··· DATASET RECORDS

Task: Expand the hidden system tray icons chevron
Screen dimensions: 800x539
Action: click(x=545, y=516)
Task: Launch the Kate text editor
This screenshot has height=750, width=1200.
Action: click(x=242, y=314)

······
··· DATASET RECORDS

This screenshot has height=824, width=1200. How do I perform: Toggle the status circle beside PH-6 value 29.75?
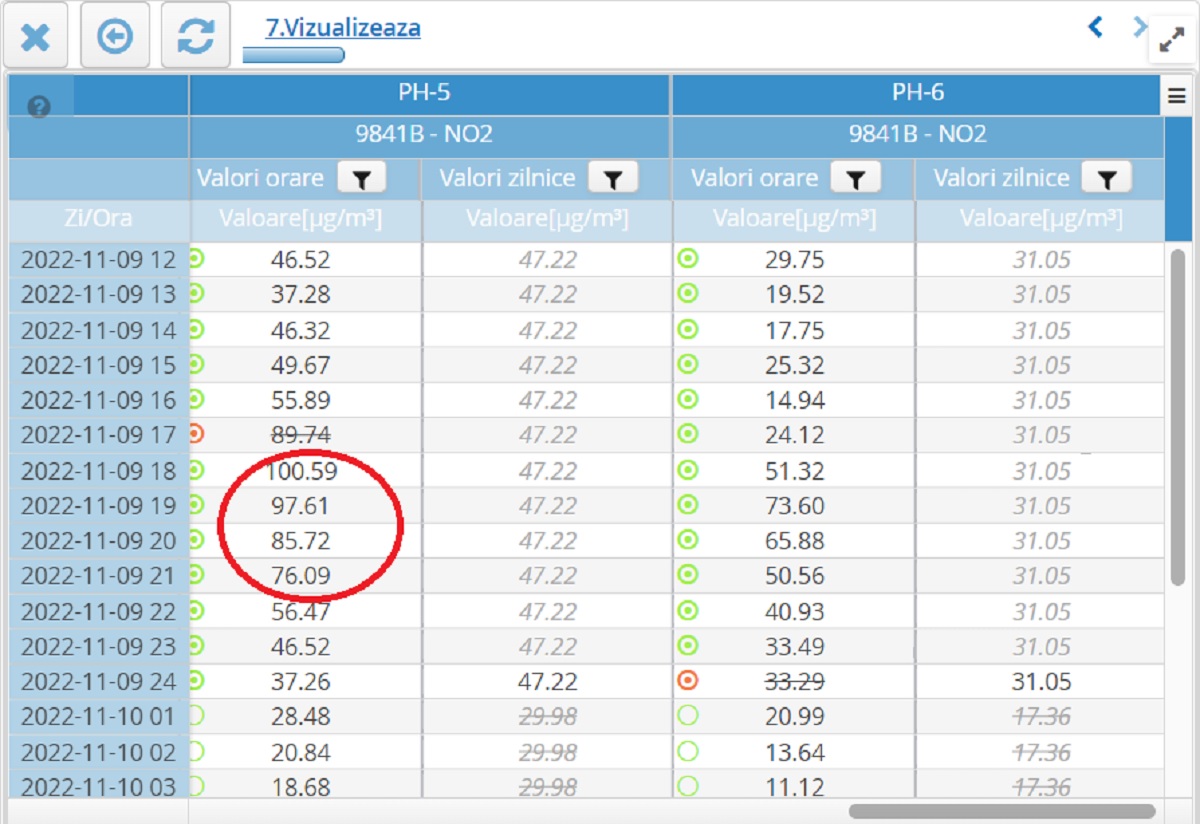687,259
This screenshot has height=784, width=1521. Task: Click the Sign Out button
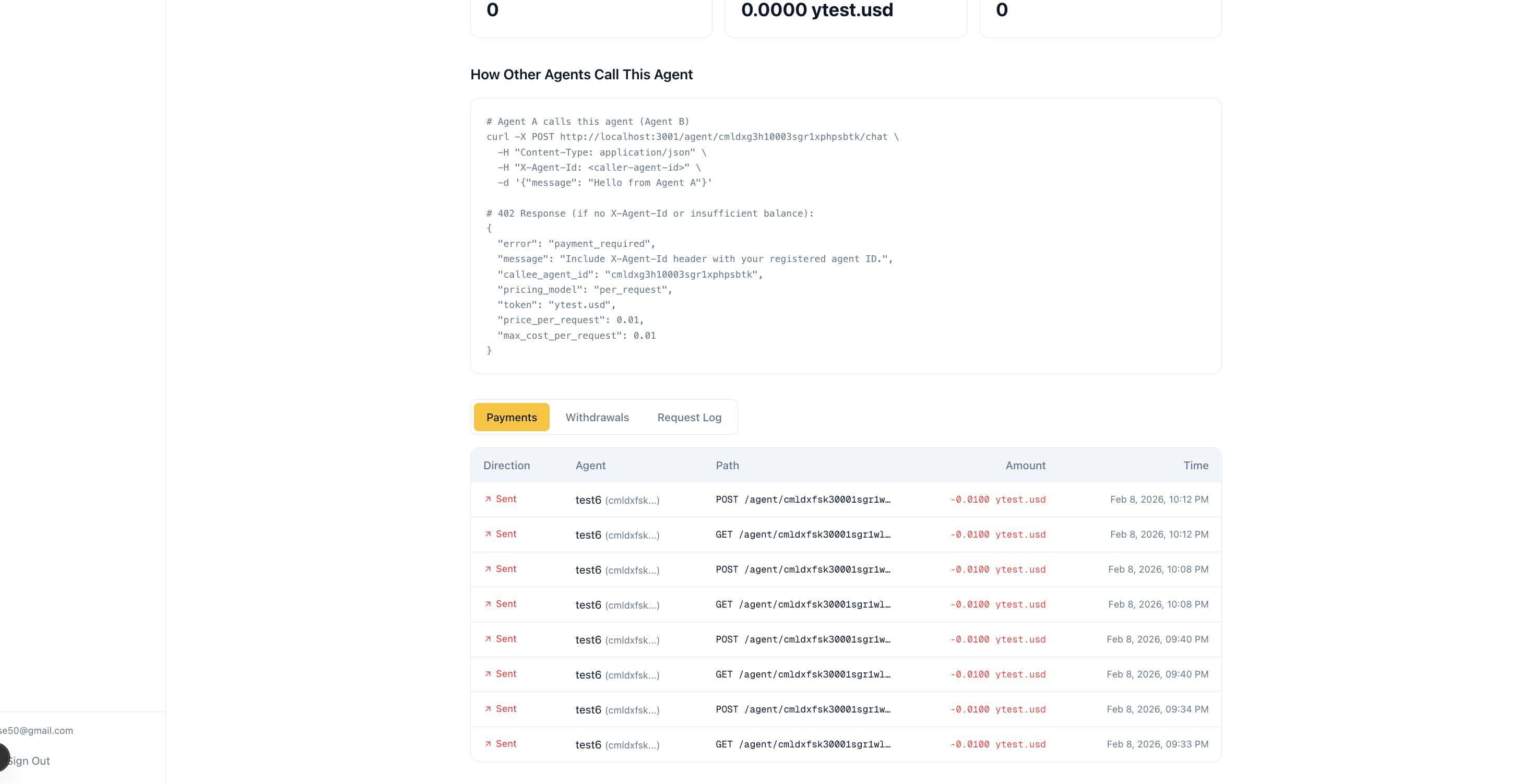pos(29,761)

······

■ OBJECTIVE: Please reproduce the records that begin at the line containing "This screenshot has height=824, width=1200." and stop after the line containing "pos(29,761)", swapping "Sign Out" for "Log Out" and keeping everything else the same. Leave the pictures out of your answer.

■ RESPONSE:
This screenshot has height=824, width=1200. How do I perform: Toggle the status circle beside PH-6 value 29.75?
687,259
This screenshot has height=784, width=1521. Task: Click the Log Out button
pos(29,761)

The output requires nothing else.